EXERCISE DESCRIPTION — Search the entries below for the word "will" and copy every line where it appears.

SOURCE MATERIAL —
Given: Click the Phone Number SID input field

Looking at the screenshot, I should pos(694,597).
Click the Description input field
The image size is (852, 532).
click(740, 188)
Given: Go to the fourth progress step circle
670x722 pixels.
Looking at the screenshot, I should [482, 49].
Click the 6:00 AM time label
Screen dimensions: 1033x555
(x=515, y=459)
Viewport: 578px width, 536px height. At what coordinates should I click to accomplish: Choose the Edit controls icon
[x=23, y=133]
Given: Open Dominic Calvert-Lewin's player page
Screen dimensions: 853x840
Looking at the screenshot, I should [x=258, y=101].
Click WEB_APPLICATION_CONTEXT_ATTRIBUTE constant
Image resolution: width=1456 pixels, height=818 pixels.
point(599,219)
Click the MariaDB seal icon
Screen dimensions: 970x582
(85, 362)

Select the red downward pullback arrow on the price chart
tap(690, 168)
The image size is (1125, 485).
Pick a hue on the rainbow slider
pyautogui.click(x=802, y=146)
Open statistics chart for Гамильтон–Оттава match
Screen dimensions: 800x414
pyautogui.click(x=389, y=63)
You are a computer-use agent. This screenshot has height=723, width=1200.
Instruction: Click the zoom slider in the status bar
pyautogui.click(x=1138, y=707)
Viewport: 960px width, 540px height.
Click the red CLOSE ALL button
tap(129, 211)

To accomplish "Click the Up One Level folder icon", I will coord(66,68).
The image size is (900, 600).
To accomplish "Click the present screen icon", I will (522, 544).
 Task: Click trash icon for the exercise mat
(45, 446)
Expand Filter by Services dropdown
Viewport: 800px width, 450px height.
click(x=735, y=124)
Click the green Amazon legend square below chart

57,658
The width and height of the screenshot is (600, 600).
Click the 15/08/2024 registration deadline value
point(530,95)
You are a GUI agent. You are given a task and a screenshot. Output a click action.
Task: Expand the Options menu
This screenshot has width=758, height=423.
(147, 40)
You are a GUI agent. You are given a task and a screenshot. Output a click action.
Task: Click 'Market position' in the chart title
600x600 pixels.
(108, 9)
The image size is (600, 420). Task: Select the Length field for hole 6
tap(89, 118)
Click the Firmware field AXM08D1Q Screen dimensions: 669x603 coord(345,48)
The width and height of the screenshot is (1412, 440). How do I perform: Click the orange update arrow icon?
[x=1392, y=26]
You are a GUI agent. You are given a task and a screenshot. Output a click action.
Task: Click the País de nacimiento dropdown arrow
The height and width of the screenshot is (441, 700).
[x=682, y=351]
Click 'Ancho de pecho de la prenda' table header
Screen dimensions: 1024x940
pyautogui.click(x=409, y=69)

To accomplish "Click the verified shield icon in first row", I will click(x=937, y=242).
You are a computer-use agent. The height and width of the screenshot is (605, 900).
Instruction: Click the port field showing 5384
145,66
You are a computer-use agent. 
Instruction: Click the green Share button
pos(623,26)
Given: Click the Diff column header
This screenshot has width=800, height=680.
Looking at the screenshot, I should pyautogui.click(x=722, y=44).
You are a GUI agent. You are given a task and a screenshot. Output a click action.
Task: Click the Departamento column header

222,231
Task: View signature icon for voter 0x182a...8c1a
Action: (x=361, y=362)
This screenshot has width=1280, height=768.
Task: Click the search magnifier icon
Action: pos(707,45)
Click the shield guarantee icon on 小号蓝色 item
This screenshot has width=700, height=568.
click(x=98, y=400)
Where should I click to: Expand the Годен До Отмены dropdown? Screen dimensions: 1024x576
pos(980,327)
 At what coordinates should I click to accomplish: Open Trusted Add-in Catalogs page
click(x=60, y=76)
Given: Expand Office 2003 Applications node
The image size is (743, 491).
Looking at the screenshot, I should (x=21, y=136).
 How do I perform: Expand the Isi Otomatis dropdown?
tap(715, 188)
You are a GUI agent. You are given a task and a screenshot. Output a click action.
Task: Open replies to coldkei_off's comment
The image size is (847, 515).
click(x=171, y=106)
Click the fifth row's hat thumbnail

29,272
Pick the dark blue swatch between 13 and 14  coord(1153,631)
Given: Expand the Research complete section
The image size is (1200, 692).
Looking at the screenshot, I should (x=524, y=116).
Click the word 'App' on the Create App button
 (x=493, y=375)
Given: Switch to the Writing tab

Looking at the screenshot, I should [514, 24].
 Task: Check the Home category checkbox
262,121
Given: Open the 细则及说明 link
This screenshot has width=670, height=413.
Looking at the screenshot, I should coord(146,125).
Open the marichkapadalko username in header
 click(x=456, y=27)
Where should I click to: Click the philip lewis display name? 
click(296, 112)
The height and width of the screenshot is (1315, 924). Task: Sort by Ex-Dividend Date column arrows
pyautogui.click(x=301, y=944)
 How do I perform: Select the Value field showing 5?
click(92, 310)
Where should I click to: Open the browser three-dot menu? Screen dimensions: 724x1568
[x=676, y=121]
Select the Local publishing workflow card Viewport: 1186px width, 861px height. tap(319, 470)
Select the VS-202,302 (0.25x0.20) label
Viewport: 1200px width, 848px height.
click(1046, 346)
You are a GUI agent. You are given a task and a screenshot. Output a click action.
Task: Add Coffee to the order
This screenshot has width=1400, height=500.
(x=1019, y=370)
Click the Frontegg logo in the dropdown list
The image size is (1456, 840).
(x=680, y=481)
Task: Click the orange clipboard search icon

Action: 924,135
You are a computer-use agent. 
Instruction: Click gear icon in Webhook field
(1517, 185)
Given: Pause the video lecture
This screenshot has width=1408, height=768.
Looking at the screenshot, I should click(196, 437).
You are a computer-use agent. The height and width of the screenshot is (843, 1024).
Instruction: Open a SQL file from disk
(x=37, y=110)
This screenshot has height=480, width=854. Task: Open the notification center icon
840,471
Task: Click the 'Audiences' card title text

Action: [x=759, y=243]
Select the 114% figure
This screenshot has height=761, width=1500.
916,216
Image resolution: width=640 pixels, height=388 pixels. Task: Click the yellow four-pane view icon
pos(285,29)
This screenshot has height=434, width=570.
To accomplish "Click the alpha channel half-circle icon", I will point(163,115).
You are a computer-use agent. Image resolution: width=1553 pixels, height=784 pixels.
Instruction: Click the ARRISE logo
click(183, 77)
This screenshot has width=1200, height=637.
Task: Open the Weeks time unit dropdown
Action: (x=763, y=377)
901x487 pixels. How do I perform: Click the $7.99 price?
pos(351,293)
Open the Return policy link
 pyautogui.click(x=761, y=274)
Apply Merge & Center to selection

TASK OUTPUT —
To accomplish "Click the Up One Level folder icon", I will coord(66,68).
To accomplish "Click the present screen icon", I will (522, 544).
To accomplish "Click the verified shield icon in first row", I will click(x=937, y=242).
To accomplish "Click the alpha channel half-circle icon", I will point(163,115).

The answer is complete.